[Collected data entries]
◇ ◇ ◇ ◇
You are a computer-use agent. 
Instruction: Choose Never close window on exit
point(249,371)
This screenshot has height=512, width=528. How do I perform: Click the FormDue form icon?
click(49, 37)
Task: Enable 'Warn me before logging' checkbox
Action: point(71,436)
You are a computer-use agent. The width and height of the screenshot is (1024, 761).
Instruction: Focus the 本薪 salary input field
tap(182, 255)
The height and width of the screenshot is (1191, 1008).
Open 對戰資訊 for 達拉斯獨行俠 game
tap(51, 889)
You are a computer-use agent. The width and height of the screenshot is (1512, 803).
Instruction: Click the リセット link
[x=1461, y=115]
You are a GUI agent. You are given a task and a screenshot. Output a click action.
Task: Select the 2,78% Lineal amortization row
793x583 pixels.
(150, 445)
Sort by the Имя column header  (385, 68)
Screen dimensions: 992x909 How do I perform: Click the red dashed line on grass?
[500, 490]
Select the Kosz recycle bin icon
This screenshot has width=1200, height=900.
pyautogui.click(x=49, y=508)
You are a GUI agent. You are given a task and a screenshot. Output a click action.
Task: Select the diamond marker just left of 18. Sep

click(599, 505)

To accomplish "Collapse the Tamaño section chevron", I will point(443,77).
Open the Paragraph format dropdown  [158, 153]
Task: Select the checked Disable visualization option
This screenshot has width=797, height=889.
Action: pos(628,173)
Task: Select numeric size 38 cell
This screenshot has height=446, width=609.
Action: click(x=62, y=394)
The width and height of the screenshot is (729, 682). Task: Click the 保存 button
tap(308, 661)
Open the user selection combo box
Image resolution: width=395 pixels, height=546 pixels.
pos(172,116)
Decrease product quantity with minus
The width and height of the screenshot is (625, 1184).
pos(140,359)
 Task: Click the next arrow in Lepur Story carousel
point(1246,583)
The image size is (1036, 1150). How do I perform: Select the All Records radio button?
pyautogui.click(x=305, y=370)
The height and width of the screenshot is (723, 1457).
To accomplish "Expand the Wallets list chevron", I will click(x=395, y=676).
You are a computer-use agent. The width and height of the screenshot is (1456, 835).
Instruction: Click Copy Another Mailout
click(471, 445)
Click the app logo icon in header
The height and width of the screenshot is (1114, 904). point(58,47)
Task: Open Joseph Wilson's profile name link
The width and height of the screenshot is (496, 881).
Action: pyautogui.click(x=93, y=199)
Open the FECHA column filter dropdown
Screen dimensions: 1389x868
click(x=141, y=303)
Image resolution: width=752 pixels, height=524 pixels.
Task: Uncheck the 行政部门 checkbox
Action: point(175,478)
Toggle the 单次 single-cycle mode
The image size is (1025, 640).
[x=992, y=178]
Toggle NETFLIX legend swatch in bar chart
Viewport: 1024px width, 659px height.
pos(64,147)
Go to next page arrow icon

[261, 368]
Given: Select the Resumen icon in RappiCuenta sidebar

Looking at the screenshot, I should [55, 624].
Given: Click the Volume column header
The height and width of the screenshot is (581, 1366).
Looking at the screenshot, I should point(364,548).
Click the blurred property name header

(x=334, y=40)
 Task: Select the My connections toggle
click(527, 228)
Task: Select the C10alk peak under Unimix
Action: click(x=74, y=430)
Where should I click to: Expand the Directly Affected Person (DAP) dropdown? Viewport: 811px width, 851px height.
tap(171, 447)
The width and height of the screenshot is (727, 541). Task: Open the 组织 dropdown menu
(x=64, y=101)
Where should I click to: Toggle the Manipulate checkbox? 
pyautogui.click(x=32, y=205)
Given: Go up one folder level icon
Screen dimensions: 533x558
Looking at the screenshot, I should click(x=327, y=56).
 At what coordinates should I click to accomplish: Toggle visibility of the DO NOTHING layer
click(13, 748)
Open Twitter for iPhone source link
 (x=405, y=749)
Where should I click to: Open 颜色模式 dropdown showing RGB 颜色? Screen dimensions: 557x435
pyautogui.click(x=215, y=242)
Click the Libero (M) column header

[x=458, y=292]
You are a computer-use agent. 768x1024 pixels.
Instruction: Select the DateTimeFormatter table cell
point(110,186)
◇ ◇ ◇ ◇
**Required work**
Your output should be the lines from the one with "Given: Click the Volume column header" through the last line of the entries above, copied exactly and nothing more.

**Written response**
Given: Click the Volume column header
The height and width of the screenshot is (581, 1366).
Looking at the screenshot, I should point(364,548).
Click the blurred property name header

(x=334, y=40)
 Task: Select the My connections toggle
click(527, 228)
Task: Select the C10alk peak under Unimix
Action: click(x=74, y=430)
Where should I click to: Expand the Directly Affected Person (DAP) dropdown? Viewport: 811px width, 851px height.
tap(171, 447)
The width and height of the screenshot is (727, 541). Task: Open the 组织 dropdown menu
(x=64, y=101)
Where should I click to: Toggle the Manipulate checkbox? 
pyautogui.click(x=32, y=205)
Given: Go up one folder level icon
Screen dimensions: 533x558
Looking at the screenshot, I should click(x=327, y=56).
 At what coordinates should I click to accomplish: Toggle visibility of the DO NOTHING layer
click(13, 748)
Open Twitter for iPhone source link
 (x=405, y=749)
Where should I click to: Open 颜色模式 dropdown showing RGB 颜色? Screen dimensions: 557x435
pyautogui.click(x=215, y=242)
Click the Libero (M) column header

[x=458, y=292]
You are a computer-use agent. 768x1024 pixels.
Instruction: Select the DateTimeFormatter table cell
point(110,186)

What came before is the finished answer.